##### Document passage #####
Circulating IgG4/IgG ASC percentages of greater than five percent are a more sensitive and reliable marker for disease activity in patients with IgG4-RD, researchers report.
Writing in a presentation given at the 2016 American College of Rheumatology annual meeting, researchers from Emory University School of Medicine reported that this measure may be a more dependable measure for both diagnosis and disease activity monitoring as opposed to elevated serum IgG4 concentrations — which are currently considered the best marker of disease activity. The results are preliminary.
Several autoimmune diseases may be considered immunoglobulin G4 related and are characterized by fibro-inflammatory involvement of multiple organs. Because masses can crop up in several organs, these diseases may mimic cancer, infections or other inflammatory immune related diseases. Currently the standard diagnostic test is an elevated serum immunoglobulin G4 concentration. The authors suggest that the immunoglobulin G4 serum marker is not reliable in that it misses the diagnosis in a large number of patients. They further hypothesize that directly measuring immunoglobulin G4 antibody secreting cells (ASCs) may be a more reliable maker for diagnosis of immunoglobulin G4 related diseases.
##### Listed records #####
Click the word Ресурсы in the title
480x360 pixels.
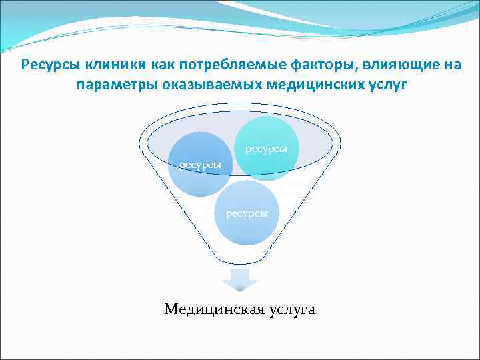click(48, 65)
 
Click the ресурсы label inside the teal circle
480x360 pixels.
click(267, 149)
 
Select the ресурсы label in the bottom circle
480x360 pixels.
click(247, 213)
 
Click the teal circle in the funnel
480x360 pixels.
click(267, 133)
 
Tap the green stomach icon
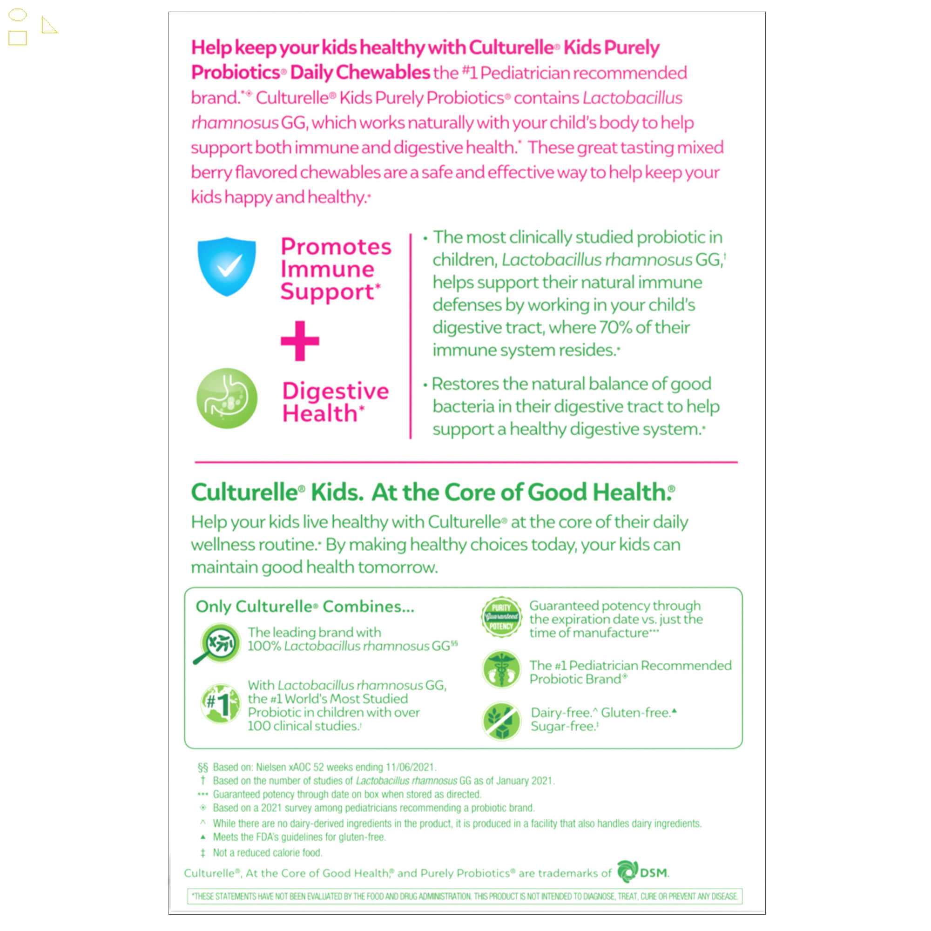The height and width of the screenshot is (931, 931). click(227, 398)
#####
**What to work on**:
a) Answer these questions about the IgG4-related disease passage:
(i) At which event was the presentation given?
(ii) According to the passage, what is currently considered the best marker of disease activity?
(iii) What do the authors say the serum immunoglobulin G4 marker misses?
b) Edit the IgG4-related disease passage from "Writing in a" up to and including "results are preliminary.", replacing "preliminary" with "tentative".
c) Resume the IgG4-related disease passage, carrying it on from its final sentence.

**Results of the tasks**:
a)
(i) The 2016 American College of Rheumatology annual meeting.
(ii) Elevated serum IgG4 concentrations.
(iii) The diagnosis in a large number of patients.

b)
Writing in a presentation given at the 2016 American College of Rheumatology annual meeting, researchers from Emory University School of Medicine reported that this measure may be a more dependable measure for both diagnosis and disease activity monitoring as opposed to elevated serum IgG4 concentrations — which are currently considered the best marker of disease activity. The results are tentative.

c)
Study subjects included 30 patients with immunoglobulin G4 related diseases who manifested a range of disease activity, 4 patients with non-immunoglobulin G4 related diseases that had similar presentations, and 7 control subjects without disease. Serum levels of immunoglobulin G4 were measured utilizing nephelometry assays and immunoglobulin G4 antibody secreting cells were quantified with enzyme-linked immunospot assays. The authors used the immunoglobulin G4 responder index (RI) to classify 24 of the subjects as having active disease.
Analysis revealed elevated serum levels of immunoglobulin G4 in 10 of the immunoglobulin G4 related disease patients or 33% while immunoglobulin G4/immunoglobulin enzyme-linked immunospot assays >5% were found in 23 subjects or 76%. Every one of the immunoglobulin G4 related disease patients with elevated serum levels also fell in the >5% immunospot category.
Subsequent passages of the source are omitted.